How to not sabotage your life after a physical health crisis !

by | Mar 26, 2022 | Overcoming Challenges, Self Esteem | 0 comments

There are so many medical and emotional issues for a person to deal with after a brush with cancer, stroke or any health crisis that it is a real-life challenge for anyone who has gone through these physically and emotionally over-whelming and often life-changing experiences.

I will not speak to the medical side, as I am not a physician, but as a Psychologist, I can share from my experiences what challenges and options a person has after experiencing such a potentially devastating life challenge.

At first, it is expected that all our thoughts and energies are going to be focused on dealing with whatever crisis we experienced, but I cannot stress enough how critical it is to gradually but earnestly divert more and more energy into productive and meaningful activities of life, even if done with some adjustments necessary due to the health issues.
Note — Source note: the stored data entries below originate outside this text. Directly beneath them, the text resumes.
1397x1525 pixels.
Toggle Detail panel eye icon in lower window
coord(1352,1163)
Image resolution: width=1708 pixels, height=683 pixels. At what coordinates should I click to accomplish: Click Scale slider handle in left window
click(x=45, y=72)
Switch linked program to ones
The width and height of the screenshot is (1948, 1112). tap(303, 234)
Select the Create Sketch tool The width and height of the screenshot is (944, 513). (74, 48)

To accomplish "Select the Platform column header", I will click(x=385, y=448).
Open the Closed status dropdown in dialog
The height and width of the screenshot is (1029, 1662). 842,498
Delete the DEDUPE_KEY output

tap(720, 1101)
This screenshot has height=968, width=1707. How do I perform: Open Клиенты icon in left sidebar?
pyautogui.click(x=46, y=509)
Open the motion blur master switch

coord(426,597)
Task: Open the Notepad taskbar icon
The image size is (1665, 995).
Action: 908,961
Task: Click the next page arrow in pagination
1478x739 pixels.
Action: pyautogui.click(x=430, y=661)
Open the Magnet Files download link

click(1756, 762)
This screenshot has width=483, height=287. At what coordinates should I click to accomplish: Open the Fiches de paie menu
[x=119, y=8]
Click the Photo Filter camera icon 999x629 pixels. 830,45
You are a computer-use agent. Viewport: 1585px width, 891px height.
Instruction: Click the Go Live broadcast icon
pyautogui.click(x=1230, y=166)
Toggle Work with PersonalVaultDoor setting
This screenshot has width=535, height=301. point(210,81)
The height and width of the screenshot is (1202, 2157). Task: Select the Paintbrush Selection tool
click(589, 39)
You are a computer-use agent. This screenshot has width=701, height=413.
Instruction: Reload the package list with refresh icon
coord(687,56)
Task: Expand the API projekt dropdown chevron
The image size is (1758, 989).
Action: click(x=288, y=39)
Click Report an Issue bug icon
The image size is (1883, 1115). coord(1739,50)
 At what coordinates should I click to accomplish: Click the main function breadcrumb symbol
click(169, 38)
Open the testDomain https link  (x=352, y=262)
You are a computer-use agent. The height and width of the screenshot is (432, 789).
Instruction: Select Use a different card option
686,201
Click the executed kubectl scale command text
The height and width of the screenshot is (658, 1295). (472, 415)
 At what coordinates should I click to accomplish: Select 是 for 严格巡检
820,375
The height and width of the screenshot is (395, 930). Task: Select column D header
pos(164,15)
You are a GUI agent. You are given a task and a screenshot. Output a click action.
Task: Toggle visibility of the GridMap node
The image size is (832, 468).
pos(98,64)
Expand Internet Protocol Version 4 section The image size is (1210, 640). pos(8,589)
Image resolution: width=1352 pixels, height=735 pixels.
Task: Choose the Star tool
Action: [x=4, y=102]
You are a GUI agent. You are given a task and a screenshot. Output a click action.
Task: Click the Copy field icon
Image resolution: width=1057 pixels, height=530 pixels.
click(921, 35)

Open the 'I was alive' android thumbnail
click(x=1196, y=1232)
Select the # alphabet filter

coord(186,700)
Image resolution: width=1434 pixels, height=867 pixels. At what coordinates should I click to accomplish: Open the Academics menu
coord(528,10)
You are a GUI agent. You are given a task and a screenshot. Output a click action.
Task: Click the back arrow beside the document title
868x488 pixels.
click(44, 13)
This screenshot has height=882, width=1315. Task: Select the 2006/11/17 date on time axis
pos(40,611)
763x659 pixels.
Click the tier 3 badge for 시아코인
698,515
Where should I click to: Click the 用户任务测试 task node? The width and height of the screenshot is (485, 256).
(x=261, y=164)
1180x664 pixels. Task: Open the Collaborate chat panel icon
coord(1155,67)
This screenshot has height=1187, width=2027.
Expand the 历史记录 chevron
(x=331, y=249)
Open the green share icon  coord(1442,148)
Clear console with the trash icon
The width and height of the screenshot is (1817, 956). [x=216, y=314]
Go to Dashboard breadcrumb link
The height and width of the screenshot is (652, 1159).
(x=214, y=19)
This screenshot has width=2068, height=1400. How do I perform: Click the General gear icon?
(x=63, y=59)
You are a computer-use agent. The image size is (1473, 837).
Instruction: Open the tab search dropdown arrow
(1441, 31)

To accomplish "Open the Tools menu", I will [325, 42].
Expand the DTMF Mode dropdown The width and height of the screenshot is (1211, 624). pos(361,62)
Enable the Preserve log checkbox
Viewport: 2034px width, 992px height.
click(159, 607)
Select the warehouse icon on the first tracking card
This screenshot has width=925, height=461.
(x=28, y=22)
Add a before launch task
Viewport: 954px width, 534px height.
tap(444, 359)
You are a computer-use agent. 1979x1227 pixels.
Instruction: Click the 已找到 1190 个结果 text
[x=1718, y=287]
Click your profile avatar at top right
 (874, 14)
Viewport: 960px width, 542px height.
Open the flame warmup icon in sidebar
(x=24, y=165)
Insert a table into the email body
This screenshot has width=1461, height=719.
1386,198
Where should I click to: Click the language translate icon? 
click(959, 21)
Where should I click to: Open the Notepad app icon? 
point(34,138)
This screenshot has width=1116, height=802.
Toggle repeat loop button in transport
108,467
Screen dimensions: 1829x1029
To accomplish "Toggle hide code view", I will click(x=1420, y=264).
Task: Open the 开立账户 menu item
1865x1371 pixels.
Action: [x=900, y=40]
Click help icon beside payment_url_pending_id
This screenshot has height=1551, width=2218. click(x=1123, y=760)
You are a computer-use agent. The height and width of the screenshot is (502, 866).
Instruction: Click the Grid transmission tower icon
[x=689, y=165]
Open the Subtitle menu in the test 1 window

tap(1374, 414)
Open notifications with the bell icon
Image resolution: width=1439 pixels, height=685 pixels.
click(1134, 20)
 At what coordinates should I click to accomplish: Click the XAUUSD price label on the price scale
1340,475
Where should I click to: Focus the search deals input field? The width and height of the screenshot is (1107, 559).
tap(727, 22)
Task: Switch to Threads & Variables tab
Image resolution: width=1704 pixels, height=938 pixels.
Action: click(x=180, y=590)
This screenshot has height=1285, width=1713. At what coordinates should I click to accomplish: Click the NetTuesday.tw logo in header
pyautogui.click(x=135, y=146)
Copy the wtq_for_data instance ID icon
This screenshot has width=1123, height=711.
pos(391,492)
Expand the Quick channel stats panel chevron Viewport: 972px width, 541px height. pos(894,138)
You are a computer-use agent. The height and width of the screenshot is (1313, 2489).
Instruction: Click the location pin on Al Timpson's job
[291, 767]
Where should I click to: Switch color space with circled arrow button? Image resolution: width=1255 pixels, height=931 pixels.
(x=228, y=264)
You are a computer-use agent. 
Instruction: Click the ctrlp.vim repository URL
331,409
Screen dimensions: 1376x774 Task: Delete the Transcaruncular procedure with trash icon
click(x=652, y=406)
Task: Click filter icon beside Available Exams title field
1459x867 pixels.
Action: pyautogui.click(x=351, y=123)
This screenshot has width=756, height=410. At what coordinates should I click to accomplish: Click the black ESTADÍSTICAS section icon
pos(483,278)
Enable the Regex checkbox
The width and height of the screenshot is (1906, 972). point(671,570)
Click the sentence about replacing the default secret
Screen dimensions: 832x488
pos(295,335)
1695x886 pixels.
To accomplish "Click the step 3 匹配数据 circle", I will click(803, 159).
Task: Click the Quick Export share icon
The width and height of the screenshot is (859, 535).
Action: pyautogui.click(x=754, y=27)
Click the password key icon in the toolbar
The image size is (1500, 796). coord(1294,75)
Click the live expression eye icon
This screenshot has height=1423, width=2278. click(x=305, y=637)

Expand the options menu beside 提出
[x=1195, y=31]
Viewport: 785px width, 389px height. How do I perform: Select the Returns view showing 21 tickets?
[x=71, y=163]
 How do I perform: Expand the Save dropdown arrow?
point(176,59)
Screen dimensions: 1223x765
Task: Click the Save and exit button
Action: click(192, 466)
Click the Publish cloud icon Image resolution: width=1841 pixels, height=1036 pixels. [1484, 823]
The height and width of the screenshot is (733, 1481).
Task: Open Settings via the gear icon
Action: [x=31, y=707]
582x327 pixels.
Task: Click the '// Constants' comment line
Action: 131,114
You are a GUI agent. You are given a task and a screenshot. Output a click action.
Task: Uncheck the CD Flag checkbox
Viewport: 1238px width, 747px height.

Otherwise, it is easy for a person to become paralyzed with fear and give-in to dwelling on the negative. Fear and anxiety sets in and if not checked, depression will attack self-esteem.

Clients have expressed to me that they just do not have the energy, creativity or ability to do what they were doing before. One of my recent clients, who was the most creative person I know, and had published books, given seminars and was never with a lack of energy, had gone through a health crisis which left her exhausted. I appreciated her body needing time to heal, but her creative energy had given way to negative thoughts, dwelling and obsessing, which exhausted her creative side. I had to remind her that there was no lack of energy, or creativity, but that all the energy was going to negative thoughts and fears. She was afraid not to think about her health for fear she would miss something. She is now gradually diverting some of that energy into her writing, and it will make all the difference. You cannot ignore the physical symptoms or not be more careful about health, but you can walk and chew gum at the same time.

So if one takes the route of making changes in his or her life, to re-claim or re-purpose where and what he or she can do to be productive and creative, there is a very good chance of experiencing a rewarding post-trauma life.